The four reporters and chief executive of the Yangon-based Unity journal were detained on Friday and Saturday and charged with leaking state secrets in the story published late last month.
The front-page report, which has been pulled from newsstands, claimed chemical weapons were being manufactured at a facility in Pauk township, in central Myanmar’s Magway region, under the instructions of former military junta leader Than Shwe.
Authorities have rejected the report as “baseless” and defended the arrest of the journalists as an issue of national security.
Global press freedom watchdogs Reporters Without Borders and the Committee to Protect Journalists (CPJ) condemned the arrests as a violation of freedom of information, calling for the immediate and unconditional release of the five.

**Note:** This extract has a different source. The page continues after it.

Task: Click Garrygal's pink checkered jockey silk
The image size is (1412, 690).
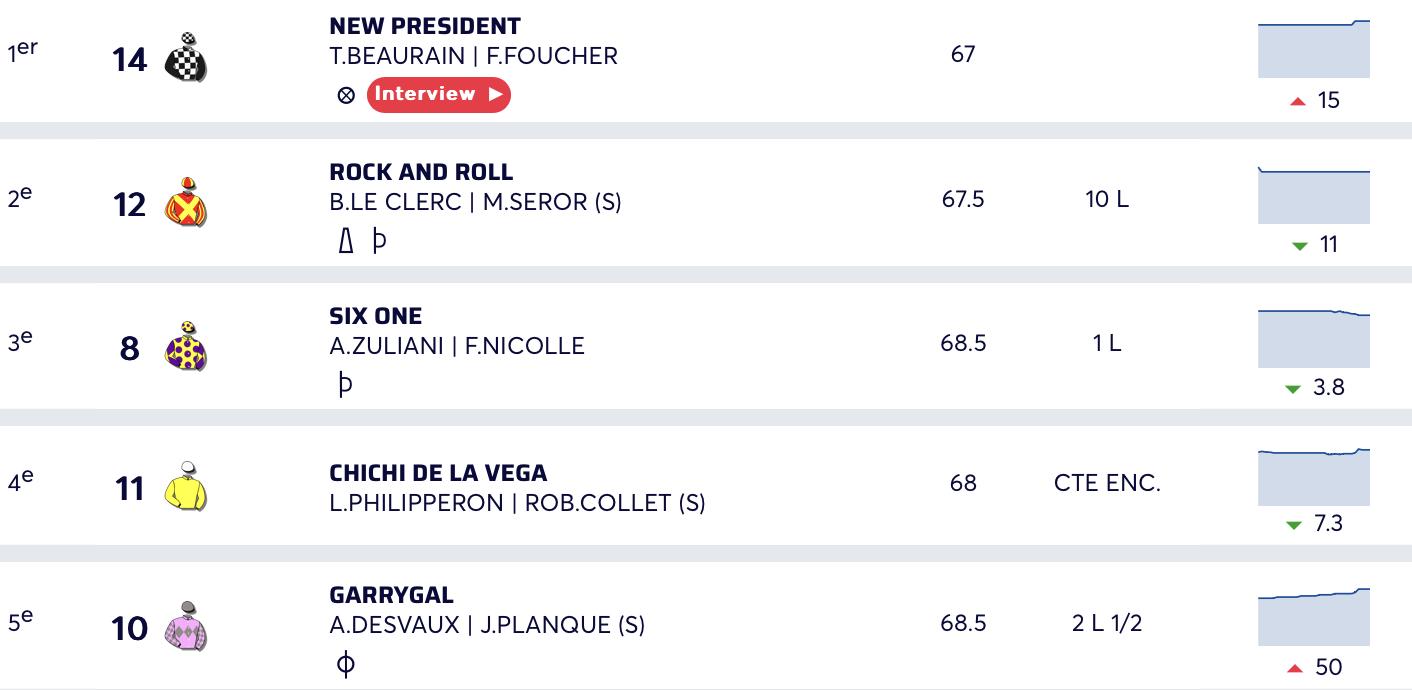Action: point(186,627)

The Myanmar Journalists’ Council (MJC), an independent local body, sent a public statement to government ministers Tuesday over the arrest, saying the government and media should cooperate as the country embraces reforms.
Urging greater trust between journalists and the government as the country emerges from decades under military rule, MJC secretary Kyaw Min Swe told RFA the Unity journalists' arrest was something "typical of a country going through a transition period."
"We want to have discussions to avoid making the problem bigger during this time when we are building trust," he said.
Leaking state secrets
Police arrested Unity's Pauk-based reporter Lu Maw Naing on Friday night, later moving him to a facility in nearby Pakkoku township and taking his wife in for questioning, the local Irrawaddy journal reported.
Unity's chief executive San Tin and Yangon-based reporters Yarzar Oo, Paing Thet Kyaw, and Sithu Soe have been held for questioning at Insein prison in Yangon since they were detained on Saturday, it said.
Presidential spokesman and deputy minister of information Ye Htut told the journal that Unity's report was "a totally baseless accusation," saying police had received warrants to detain the five for two weeks.
Colleagues told Agence France-Presse all five have been charged under the Official Secrets Act.
Rights groups warned the five could face up to 14 years in prison if they are convicted under the act.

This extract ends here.